On April 1, 2015, the Securities & Exchange Commission (the “SEC” or “Commission”) fined a public company $130,000 for requiring employees involved in internal investigations to sign a confidentiality agreement that the Commission deemed violative of the whistleblower protections contained in the Dodd-Frank Act. KBR, Inc., Exchange Act Release No. 74619 (Apr. 1, 2015). This case was the first brought by the SEC involving anti-disclosure language of this type.

The language at issue was used by a Houston-based technology and engineering firm, KBR Inc., which does a substantial amount of government contract work. KBR required employees questioned during internal investigations to sign confidentiality agreements that include the following statement:

I understand that in order to protect the integrity of this review, I am prohibited from discussing any particulars regarding this interview and the subject matter discussed during the interview, without the prior authorization of the Law Department. I understand that the unauthorized disclosure of information may be grounds for disciplinary action up to and including termination of employment.

In the complaint the SEC filed shortly before reaching a settlement with KBR, the Commission alleged that this language violated SEC Rule 21F-17, 17 C.F.R. § 240.21F-17, which was enacted in 2011 to give heft to the whistleblower protection provisions included in the Dodd-Frank Act. Rule 21F-17 provides that “[n]o person may take any action to impede an individual from communicating directly with the Commission staff about a possible securities law violation, including enforcing, or threatening to enforce, a confidentiality agreement . . . with respect to such communications.”

The SEC did not find that the KBR confidentiality agreement ever actually hindered an employee from discussing a potential securities law violation with the SEC. Instead, the Commission viewed the agreement as a “blanket prohibition” against witnesses discussing the interview that could have a chilling effect on potential whistleblowers. Andrew J. Ceresney, Director of the SEC’s Division of Enforcement, stated, “SEC rules prohibit employers from taking measures through confidentiality, employment, severance, or other type of agreements that may silence potential whistleblowers before they can reach out to the SEC. We will vigorously enforce this provision.”

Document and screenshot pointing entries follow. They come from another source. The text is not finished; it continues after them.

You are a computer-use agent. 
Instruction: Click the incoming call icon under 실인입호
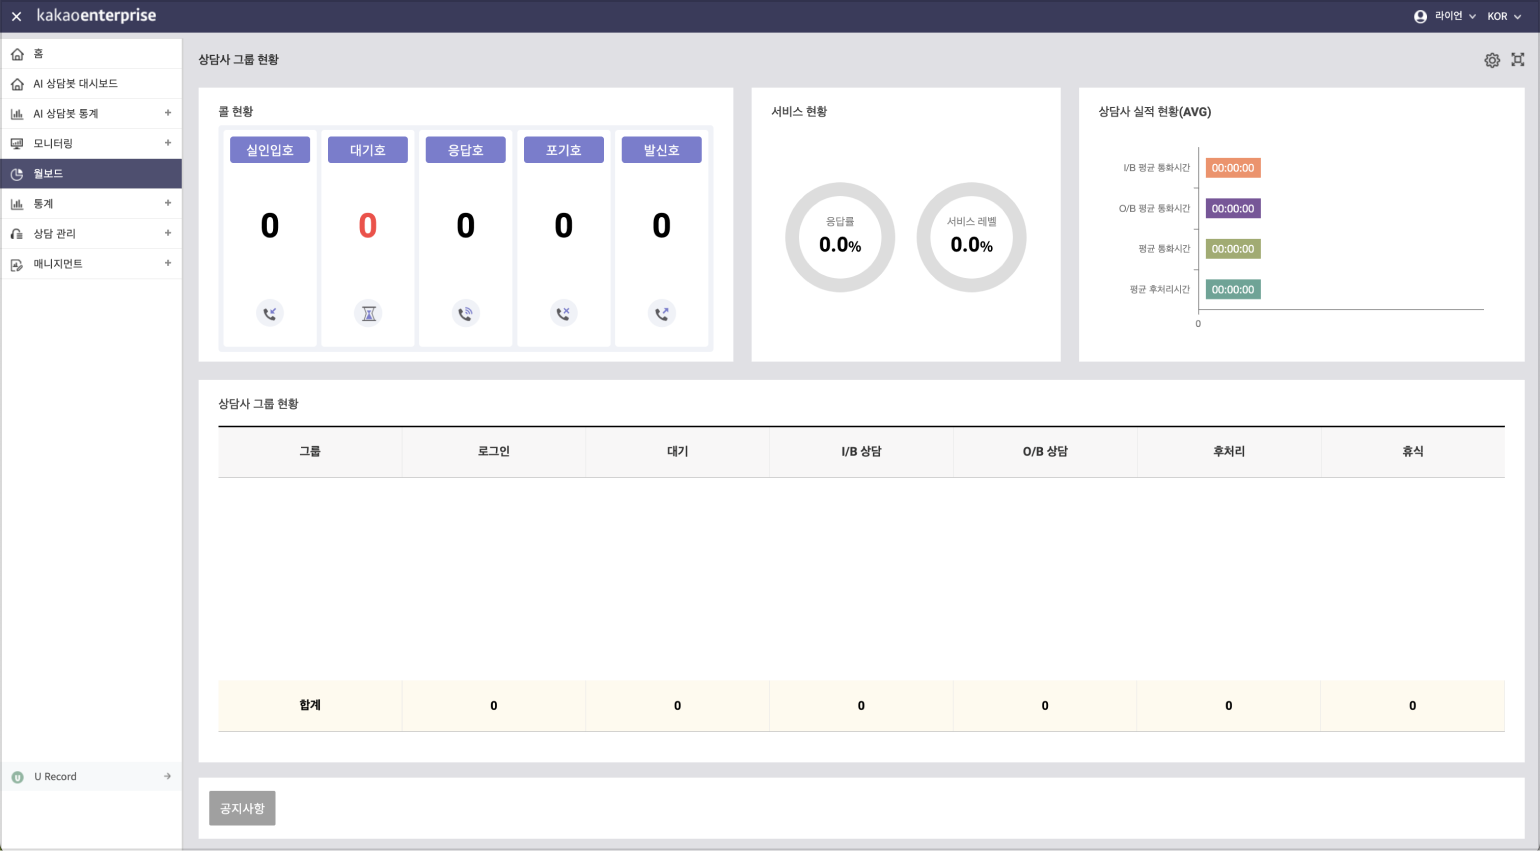[x=270, y=313]
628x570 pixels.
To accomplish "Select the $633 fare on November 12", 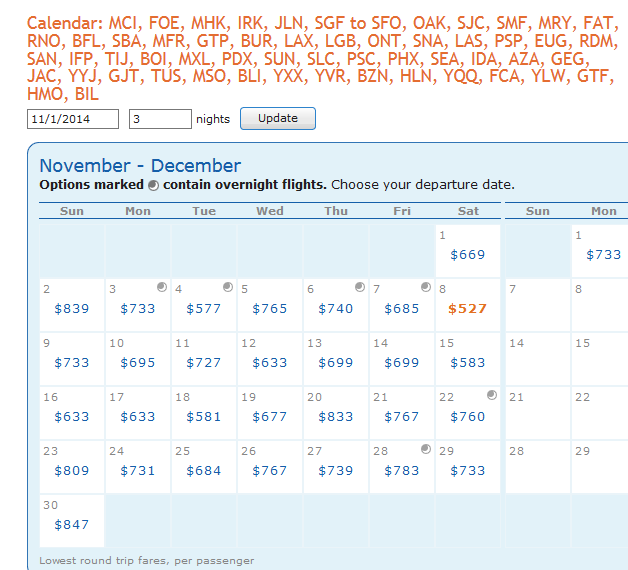I will tap(270, 363).
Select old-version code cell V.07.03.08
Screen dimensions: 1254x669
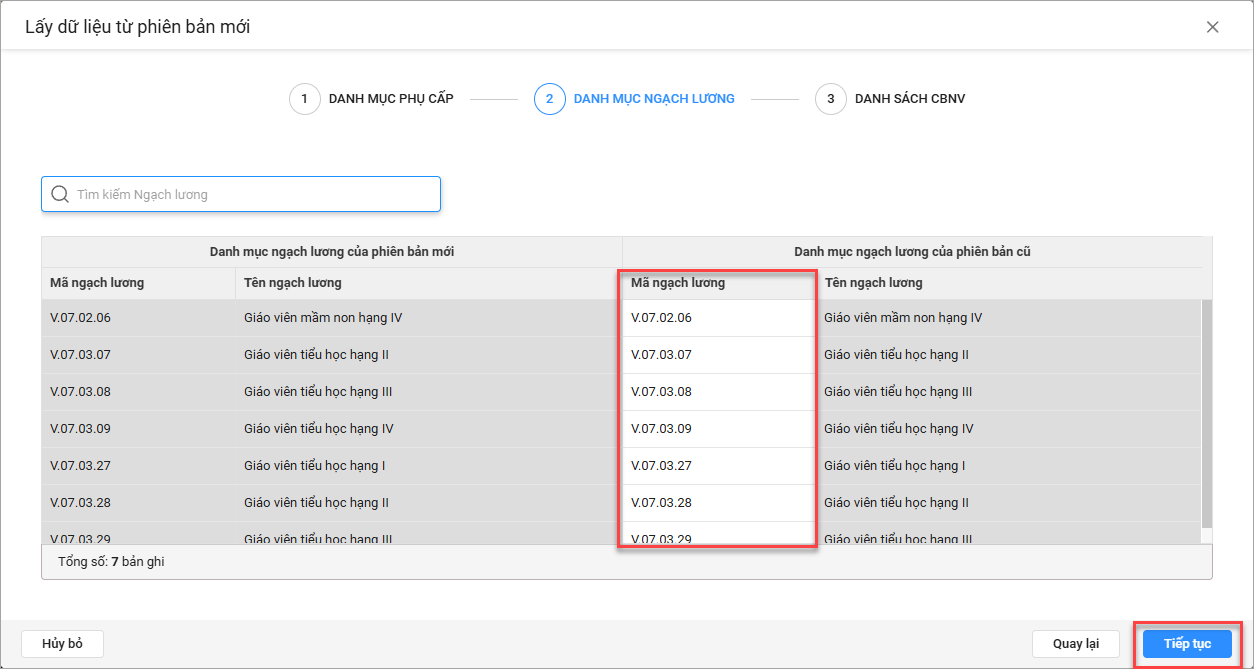720,392
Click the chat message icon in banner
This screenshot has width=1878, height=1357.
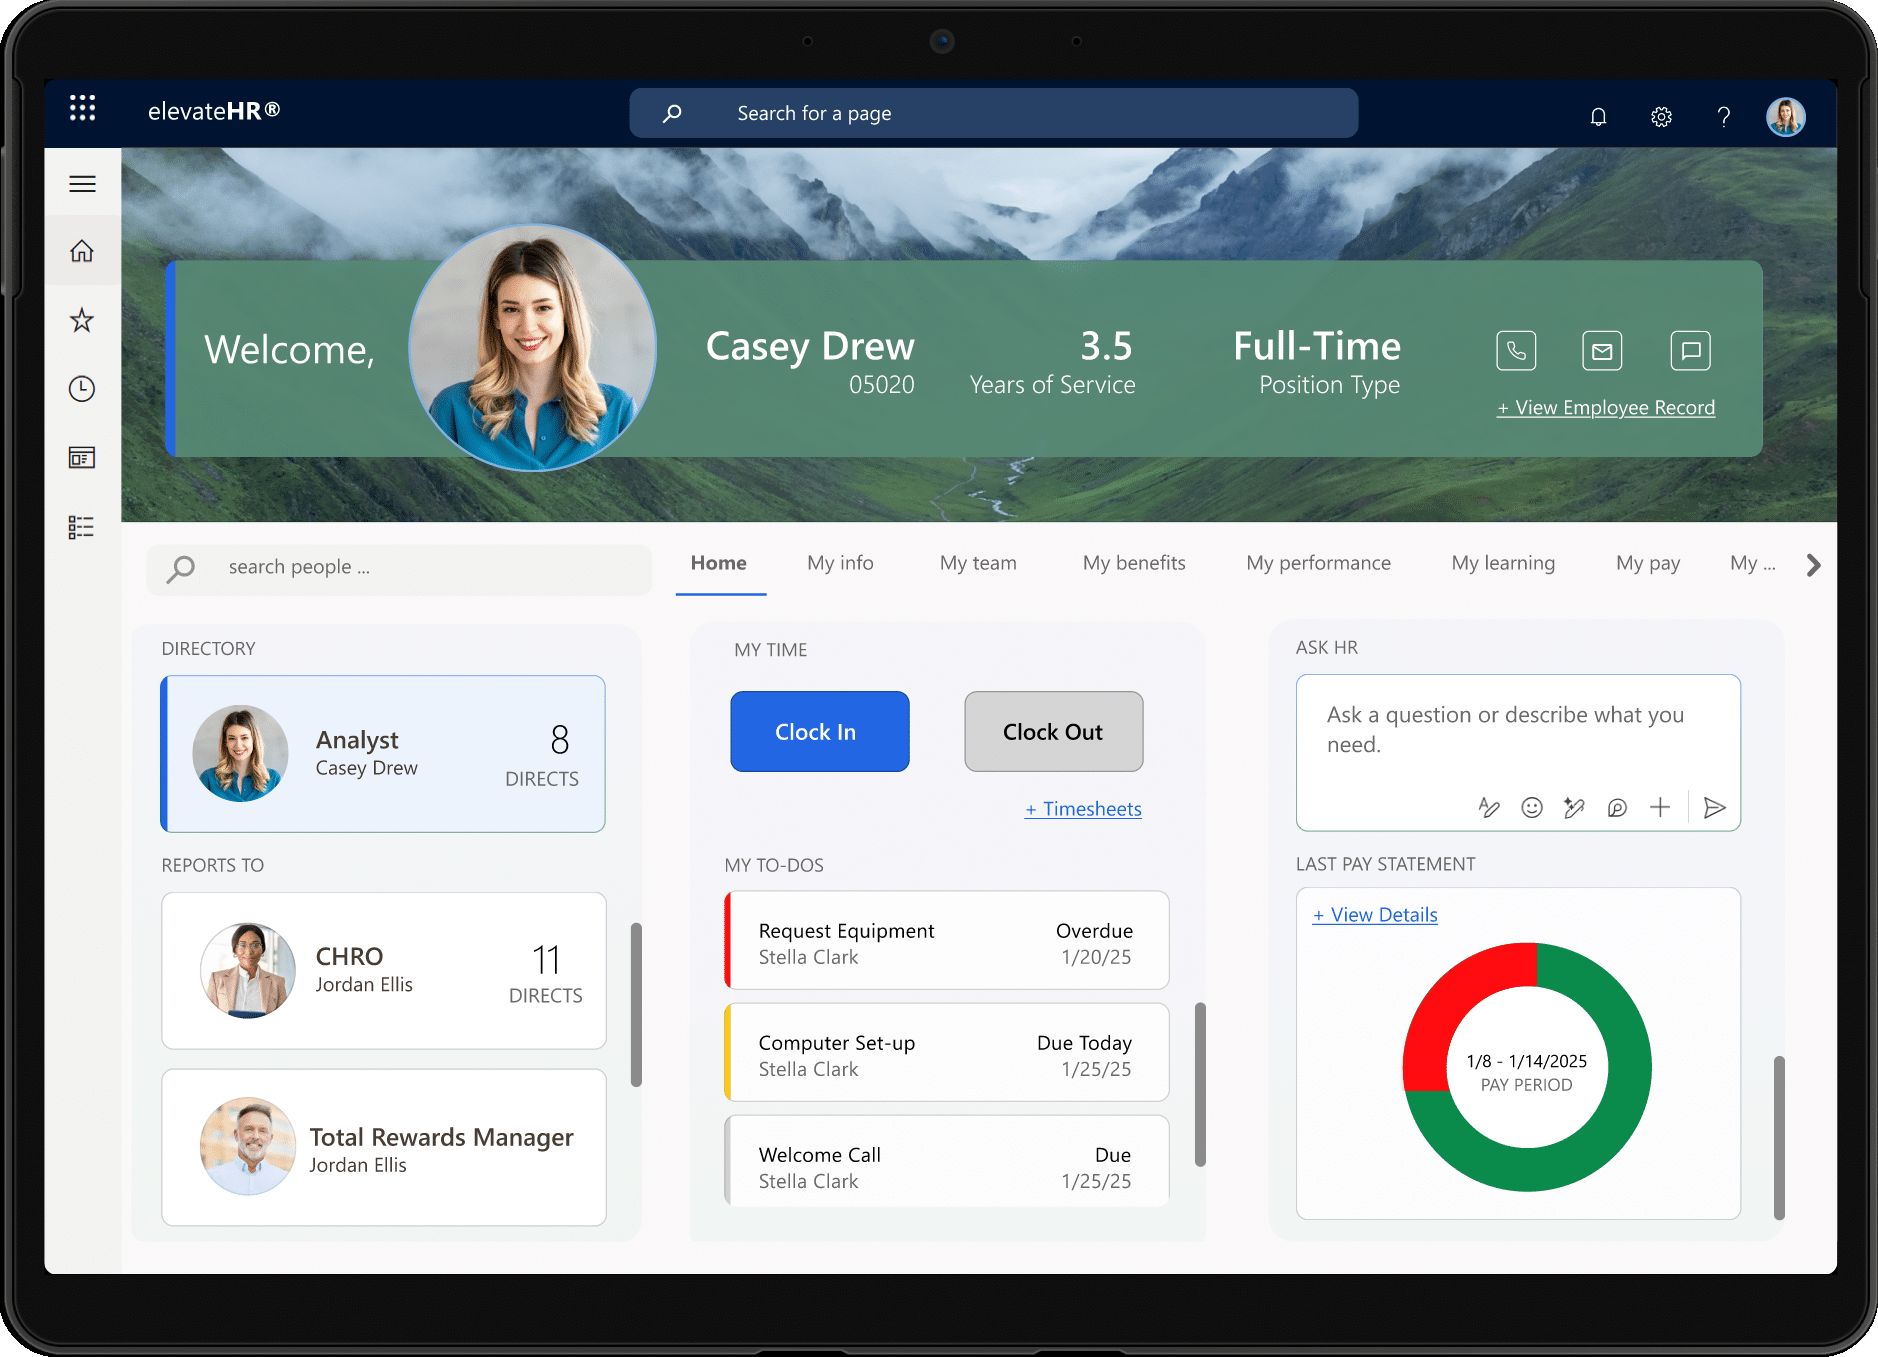1690,351
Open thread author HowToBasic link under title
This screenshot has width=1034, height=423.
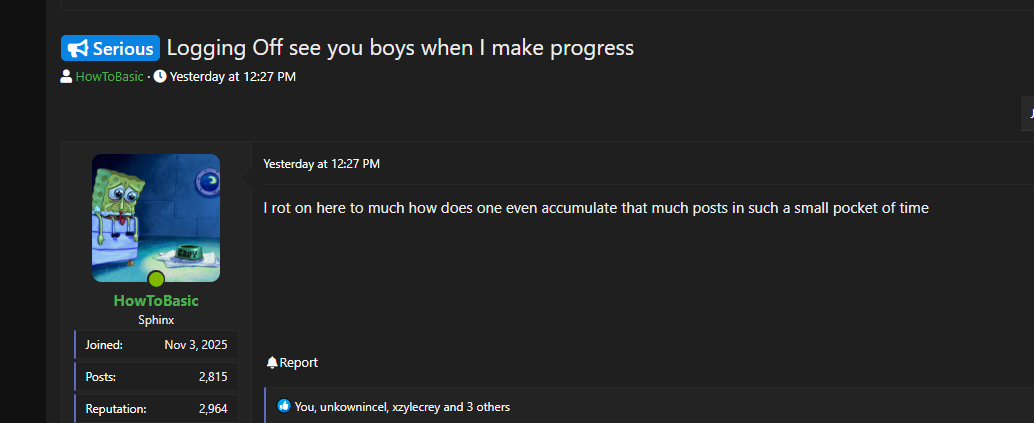tap(109, 76)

Significantly, the settlement not only requires KBR to cease using the above-cited statement, but it also mandates that the firm include the following language in its confidentiality statement:

Nothing in this Confidentiality Statement prohibits me from reporting possible violations of federal law or regulation to any governmental agency or entity, including but not limited to the Department of Justice, the Securities and Exchange Commission, the Congress, and any agency Inspector General, or making other disclosures that are protected under the whistleblower provisions of federal law or regulation. I do not need the prior authorization of the Law Department to make any such reports or disclosures and I am not required to notify the company that I have made such reports or disclosures.

Finally, the SEC required KBR to eliminate the requirement that employees seek approval from KBR’s law department before communicating with the SEC or other government agencies. KBR also agreed to remove language referencing termination or other disciplinary actions for violations of the policy.

In its new release announcing the settlement, the SEC warned employers to “similarly review and amend existing and historical agreements that in word or effect stop their employees from reporting potential violations to the SEC.” Given the penalties as well as the potential reputational harm that accompany SEC settlements, public companies with confidentiality agreements similar to KBR’s, would be wise to heed this warning — and add the above-cited language deemed acceptable by the SEC — especially if they do business with the government or are involved with the financial markets, as those businesses are more likely to draw the SEC’s scrutiny.